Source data
###

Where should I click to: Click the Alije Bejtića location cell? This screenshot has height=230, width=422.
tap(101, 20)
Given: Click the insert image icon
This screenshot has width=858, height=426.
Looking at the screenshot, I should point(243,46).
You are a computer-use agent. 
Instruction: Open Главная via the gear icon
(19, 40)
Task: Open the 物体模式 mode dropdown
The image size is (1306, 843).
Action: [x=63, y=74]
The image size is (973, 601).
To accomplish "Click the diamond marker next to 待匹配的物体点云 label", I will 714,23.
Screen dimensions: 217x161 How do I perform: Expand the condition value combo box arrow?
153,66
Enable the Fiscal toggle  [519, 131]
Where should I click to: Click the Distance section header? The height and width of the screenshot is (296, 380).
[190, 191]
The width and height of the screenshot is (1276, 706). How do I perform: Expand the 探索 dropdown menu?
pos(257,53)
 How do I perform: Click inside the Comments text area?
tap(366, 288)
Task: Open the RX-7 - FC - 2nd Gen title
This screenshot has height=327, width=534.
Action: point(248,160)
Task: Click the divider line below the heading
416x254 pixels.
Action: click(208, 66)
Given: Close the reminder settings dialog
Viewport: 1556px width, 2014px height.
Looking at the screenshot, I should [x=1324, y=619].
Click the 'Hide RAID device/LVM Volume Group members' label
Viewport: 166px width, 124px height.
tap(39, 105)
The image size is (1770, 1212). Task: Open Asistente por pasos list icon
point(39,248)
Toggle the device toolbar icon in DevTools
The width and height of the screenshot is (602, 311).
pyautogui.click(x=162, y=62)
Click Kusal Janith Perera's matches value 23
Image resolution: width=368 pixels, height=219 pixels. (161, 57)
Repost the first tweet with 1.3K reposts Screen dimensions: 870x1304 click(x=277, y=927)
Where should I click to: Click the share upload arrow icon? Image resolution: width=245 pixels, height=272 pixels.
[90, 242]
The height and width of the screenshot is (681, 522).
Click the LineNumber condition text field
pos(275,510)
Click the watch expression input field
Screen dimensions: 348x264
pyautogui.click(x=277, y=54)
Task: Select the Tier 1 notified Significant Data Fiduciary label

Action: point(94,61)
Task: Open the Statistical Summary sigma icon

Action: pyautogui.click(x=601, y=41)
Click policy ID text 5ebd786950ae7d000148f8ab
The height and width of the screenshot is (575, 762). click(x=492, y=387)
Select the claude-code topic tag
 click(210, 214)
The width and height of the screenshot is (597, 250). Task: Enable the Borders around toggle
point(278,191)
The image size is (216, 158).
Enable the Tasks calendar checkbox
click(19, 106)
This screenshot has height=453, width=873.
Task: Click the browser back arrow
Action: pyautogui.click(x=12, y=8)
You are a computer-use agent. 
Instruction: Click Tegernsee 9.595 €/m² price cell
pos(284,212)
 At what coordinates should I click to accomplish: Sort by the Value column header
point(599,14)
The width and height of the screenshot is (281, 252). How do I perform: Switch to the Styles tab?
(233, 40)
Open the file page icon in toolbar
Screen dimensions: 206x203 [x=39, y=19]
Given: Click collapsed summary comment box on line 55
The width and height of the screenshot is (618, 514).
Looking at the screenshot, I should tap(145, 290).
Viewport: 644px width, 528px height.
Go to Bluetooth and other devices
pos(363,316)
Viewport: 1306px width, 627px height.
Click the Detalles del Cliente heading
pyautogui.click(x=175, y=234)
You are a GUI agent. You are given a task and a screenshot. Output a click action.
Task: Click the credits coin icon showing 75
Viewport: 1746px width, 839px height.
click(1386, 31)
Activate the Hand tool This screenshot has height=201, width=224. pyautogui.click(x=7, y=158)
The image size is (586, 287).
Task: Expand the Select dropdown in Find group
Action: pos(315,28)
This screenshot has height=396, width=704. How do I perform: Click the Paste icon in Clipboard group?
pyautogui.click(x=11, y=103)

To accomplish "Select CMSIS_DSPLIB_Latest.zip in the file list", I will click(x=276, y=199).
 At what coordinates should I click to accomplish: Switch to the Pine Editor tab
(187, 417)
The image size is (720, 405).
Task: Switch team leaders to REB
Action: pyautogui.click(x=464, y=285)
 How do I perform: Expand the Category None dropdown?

###

* WHAT TO DO: In the entries above, find the line with "The image size is (216, 158)." and the line with "Given: Click collapsed", then set down exactly those two and every line between them, nothing else.

* SOLUTION TO THE PROBLEM:
The image size is (216, 158).
Enable the Tasks calendar checkbox
click(19, 106)
This screenshot has height=453, width=873.
Task: Click the browser back arrow
Action: pyautogui.click(x=12, y=8)
You are a computer-use agent. 
Instruction: Click Tegernsee 9.595 €/m² price cell
pos(284,212)
 At what coordinates should I click to accomplish: Sort by the Value column header
point(599,14)
The width and height of the screenshot is (281, 252). How do I perform: Switch to the Styles tab?
(233, 40)
Open the file page icon in toolbar
Screen dimensions: 206x203 [x=39, y=19]
Given: Click collapsed summary comment box on line 55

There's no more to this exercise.